_Work to complete_. Quote exactly and only this range of lines in the data below: the line that holds "Given: Dismiss the" to the line that holds "Image resolution: width=761", both included.

_Input material_.
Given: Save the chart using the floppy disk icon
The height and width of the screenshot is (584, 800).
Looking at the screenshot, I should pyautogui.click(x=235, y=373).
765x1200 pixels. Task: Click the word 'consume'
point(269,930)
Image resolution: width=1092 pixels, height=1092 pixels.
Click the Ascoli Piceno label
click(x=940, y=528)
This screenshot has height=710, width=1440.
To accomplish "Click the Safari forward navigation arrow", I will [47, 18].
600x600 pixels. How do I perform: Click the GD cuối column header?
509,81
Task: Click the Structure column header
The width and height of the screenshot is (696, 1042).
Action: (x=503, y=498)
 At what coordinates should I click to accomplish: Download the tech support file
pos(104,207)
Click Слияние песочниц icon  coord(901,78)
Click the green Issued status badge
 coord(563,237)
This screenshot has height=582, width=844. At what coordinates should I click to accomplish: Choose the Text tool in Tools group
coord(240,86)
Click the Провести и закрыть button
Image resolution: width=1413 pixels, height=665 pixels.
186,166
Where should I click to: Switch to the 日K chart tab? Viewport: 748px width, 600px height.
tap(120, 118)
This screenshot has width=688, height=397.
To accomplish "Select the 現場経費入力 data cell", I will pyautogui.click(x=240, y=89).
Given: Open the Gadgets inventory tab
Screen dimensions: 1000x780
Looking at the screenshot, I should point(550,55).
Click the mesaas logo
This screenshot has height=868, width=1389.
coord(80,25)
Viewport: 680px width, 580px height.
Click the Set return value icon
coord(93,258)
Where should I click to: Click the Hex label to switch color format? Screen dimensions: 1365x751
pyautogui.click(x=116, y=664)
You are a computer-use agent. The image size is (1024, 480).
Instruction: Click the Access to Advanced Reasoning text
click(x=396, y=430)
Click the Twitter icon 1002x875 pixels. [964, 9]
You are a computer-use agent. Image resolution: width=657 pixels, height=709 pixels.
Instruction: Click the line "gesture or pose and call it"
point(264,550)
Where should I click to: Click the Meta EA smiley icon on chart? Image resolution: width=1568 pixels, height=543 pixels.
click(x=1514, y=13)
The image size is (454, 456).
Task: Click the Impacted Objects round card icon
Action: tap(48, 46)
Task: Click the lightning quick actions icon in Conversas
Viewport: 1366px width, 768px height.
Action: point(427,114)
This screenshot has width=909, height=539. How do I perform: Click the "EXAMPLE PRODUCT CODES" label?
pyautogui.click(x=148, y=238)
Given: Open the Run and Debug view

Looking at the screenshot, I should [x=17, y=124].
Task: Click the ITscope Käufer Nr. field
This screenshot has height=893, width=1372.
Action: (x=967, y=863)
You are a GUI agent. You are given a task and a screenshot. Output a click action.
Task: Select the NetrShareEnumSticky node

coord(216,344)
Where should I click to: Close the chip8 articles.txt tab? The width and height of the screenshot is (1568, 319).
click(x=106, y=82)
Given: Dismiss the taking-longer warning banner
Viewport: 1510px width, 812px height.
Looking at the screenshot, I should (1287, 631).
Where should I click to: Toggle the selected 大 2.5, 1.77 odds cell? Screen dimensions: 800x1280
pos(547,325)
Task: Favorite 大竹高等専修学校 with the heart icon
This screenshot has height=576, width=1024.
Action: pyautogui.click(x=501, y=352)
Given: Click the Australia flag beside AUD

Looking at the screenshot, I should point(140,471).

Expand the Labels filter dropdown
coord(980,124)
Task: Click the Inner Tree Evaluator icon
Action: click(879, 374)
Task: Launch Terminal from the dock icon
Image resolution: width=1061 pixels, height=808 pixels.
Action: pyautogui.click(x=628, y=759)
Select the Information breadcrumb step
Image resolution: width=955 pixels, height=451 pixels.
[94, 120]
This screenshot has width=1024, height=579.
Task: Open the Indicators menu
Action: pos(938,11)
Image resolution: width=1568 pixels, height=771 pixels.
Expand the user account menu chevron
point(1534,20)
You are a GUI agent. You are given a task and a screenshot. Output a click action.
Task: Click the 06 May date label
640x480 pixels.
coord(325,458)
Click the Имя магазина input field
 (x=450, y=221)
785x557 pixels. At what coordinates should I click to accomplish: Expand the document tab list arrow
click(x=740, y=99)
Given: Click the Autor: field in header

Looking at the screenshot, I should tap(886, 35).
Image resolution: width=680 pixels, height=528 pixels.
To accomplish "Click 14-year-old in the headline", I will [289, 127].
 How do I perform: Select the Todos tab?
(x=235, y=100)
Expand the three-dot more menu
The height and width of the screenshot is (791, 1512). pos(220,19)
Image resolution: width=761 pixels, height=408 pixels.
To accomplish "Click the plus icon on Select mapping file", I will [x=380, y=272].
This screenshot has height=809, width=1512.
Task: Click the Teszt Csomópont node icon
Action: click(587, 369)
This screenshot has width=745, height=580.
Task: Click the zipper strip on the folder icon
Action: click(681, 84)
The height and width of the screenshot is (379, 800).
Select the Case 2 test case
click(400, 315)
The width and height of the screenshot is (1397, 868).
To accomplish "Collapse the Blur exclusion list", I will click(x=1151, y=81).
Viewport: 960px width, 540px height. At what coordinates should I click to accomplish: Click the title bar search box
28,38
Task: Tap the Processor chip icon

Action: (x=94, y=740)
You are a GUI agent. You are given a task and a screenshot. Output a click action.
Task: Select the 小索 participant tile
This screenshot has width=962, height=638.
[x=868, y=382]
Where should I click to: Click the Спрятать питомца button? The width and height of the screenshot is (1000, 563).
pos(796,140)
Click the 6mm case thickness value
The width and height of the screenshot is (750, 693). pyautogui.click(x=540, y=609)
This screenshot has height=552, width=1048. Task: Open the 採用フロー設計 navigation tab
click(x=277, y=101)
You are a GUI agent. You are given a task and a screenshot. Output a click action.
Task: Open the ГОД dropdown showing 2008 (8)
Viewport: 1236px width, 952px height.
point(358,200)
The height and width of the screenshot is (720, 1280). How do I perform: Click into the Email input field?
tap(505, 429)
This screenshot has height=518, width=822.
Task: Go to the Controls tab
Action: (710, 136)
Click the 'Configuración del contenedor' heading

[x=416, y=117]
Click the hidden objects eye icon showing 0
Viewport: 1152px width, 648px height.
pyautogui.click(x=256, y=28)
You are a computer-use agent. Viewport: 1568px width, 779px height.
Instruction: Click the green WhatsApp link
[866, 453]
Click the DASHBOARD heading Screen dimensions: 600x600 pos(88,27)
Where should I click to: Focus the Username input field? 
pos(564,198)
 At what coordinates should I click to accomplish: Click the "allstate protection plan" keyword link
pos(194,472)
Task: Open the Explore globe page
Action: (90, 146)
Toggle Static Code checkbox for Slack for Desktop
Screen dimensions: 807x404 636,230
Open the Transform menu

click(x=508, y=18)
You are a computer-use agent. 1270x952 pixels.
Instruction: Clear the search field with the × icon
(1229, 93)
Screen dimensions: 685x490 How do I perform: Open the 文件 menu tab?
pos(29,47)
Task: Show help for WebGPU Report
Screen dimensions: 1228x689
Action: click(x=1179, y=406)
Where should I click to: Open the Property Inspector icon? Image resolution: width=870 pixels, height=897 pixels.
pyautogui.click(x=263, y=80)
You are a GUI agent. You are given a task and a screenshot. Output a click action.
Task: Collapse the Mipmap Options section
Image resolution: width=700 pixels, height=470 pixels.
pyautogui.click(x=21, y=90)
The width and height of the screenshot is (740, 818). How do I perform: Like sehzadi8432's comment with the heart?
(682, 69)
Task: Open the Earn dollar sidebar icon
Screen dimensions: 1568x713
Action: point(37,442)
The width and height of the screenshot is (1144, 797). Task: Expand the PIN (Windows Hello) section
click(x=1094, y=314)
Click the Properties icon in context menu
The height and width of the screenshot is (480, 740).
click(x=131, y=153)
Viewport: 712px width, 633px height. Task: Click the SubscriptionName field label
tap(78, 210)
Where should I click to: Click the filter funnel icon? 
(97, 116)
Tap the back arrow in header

_Reply_.
Given: Dismiss the taking-longer warning banner
Viewport: 1510px width, 812px height.
Looking at the screenshot, I should (1287, 631).
Where should I click to: Toggle the selected 大 2.5, 1.77 odds cell? Screen dimensions: 800x1280
pos(547,325)
Task: Favorite 大竹高等専修学校 with the heart icon
This screenshot has height=576, width=1024.
Action: pyautogui.click(x=501, y=352)
Given: Click the Australia flag beside AUD

Looking at the screenshot, I should point(140,471).

Expand the Labels filter dropdown
coord(980,124)
Task: Click the Inner Tree Evaluator icon
Action: click(879, 374)
Task: Launch Terminal from the dock icon
Image resolution: width=1061 pixels, height=808 pixels.
Action: pyautogui.click(x=628, y=759)
Select the Information breadcrumb step
Image resolution: width=955 pixels, height=451 pixels.
[94, 120]
This screenshot has width=1024, height=579.
Task: Open the Indicators menu
Action: pos(938,11)
Image resolution: width=1568 pixels, height=771 pixels.
Expand the user account menu chevron
point(1534,20)
You are a GUI agent. You are given a task and a screenshot. Output a click action.
Task: Click the 06 May date label
640x480 pixels.
coord(325,458)
Click the Имя магазина input field
 (x=450, y=221)
785x557 pixels. At what coordinates should I click to accomplish: Expand the document tab list arrow
click(x=740, y=99)
Given: Click the Autor: field in header

Looking at the screenshot, I should tap(886, 35).
Image resolution: width=680 pixels, height=528 pixels.
To accomplish "Click 14-year-old in the headline", I will [289, 127].
 How do I perform: Select the Todos tab?
(x=235, y=100)
Expand the three-dot more menu
The height and width of the screenshot is (791, 1512). pos(220,19)
Image resolution: width=761 pixels, height=408 pixels.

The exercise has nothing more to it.